La militante botswanaise Alice Mogwe élue présidente de la FIDH

24 octobre 2019 à 8h56 par AFP

AFRICA RADIO

La Botswanaise Alice Mogwe a été élue jeudi présidente de la Fédération internationale des ligues des droits de l'Homme (FIDH), promettant de renforcer la protection des défenseurs des droits humains confrontés à des "attaques sans précédent".

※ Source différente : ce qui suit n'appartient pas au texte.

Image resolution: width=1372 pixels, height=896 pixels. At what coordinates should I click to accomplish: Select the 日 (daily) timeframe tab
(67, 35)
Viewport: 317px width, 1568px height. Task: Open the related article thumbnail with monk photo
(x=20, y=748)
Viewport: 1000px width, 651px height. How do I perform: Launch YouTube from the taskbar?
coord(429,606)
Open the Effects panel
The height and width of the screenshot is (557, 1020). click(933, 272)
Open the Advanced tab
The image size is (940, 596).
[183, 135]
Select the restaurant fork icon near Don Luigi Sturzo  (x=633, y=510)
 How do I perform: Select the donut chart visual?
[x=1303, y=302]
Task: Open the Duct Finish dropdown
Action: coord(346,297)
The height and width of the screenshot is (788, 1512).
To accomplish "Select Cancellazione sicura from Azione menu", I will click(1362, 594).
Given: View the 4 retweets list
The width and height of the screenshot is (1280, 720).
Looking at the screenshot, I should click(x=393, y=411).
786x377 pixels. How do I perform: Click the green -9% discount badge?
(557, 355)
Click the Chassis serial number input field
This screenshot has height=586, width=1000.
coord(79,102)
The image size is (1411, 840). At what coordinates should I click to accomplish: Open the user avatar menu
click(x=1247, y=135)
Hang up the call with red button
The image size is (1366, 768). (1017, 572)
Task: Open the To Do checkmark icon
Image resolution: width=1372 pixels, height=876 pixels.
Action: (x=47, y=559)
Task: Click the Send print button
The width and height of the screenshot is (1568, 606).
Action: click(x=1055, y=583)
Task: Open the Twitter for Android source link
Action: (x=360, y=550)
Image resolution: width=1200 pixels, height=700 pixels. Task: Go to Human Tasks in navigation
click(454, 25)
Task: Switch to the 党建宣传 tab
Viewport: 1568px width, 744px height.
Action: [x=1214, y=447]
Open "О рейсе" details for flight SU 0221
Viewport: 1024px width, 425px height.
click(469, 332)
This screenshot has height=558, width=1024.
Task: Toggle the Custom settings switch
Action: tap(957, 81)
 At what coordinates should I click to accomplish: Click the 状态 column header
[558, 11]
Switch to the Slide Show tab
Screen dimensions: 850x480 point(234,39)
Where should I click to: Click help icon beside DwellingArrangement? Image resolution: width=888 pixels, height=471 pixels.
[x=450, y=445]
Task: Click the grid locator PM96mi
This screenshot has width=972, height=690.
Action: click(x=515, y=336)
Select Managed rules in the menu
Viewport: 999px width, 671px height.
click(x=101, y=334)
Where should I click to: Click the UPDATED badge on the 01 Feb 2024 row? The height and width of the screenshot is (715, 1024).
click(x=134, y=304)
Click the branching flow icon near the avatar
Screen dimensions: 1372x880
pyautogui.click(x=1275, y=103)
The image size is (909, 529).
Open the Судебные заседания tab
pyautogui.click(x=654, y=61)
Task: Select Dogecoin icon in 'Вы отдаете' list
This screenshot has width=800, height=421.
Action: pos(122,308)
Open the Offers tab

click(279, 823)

"Une des figures emblématiques des combats menés ces dernières années par les sociétés civiles africaines", Alice Mogwe est fondatrice et directrice du centre Ditshwanelo des droits de l'Homme au Botswana, indique un communiqué de la FIDH, diffusé après l'élection de l'intéressée lors du 40e congrès de la fédération à Taïwan."Elle a été, et demeure, la figure de proue de plusieurs mouvements et coalitions visant à faire progresser les droits humains au Botswana et en Afrique australe", "a longtemps incarné la lutte, toujours nécessaire, pour obtenir l'abolition de la peine de mort au Botswana" et "s'est battue pour que l'industrie extractive ait enfin à rendre des comptes dans son pays", ajoute le communiqué."Mon attachement aux droits humains s'enracine dans les valeurs traditionnelles du +Botho+ botswanais", qui "repose sur la conviction que l'humanité que nous portons en chacun d'entre nous est reliée à l'humanité de tous et toutes à travers le monde. Dès lors, chaque personne dispose du droit d'être traitée avec dignité", déclare Alice Mogwe dans ce communiqué."Partout aujourd'hui, nos collègues défenseurs des droits humains sont menacés, criminalisés, certains +disparaissent+, d'autres sont tués. L'espace qui nous est donné pour nous exprimer ne cesse de diminuer. Confrontés à ce constat, il est plus important que jamais de souligner que nos valeurs sont universelles et que nous devons nous battre", a-t-elle souligné. Parmi les priorités de son mandat, Mme Mogwe dit souhaiter "renforcer le travail sur la protection des défenseurs des droits humains, qui sont aujourd'hui confrontés à une vague d'attaques sans précédent dans le monde entier". Mme Mogwe, qui a assumé ces trois dernières années le poste de secrétaire générale de la FIDH, a été élue pour une durée de trois ans par les organisations membres de la Fédération internationale des ligues des droits de l'Homme (FIDH).Elle succède à l'universitaire et militant grec Dimitris Christopoulos. La FIDH avait choisi Taïwan pour son 40e congrès annuel - le premier tenu en Asie -, estimant que le pays avait depuis 1987 montré une "trajectoire unique de réformes démocratiques", mais faisait toujours face à des "défis majeurs sur la question des droits de l'Homme", relève l'organisation sur son site internet.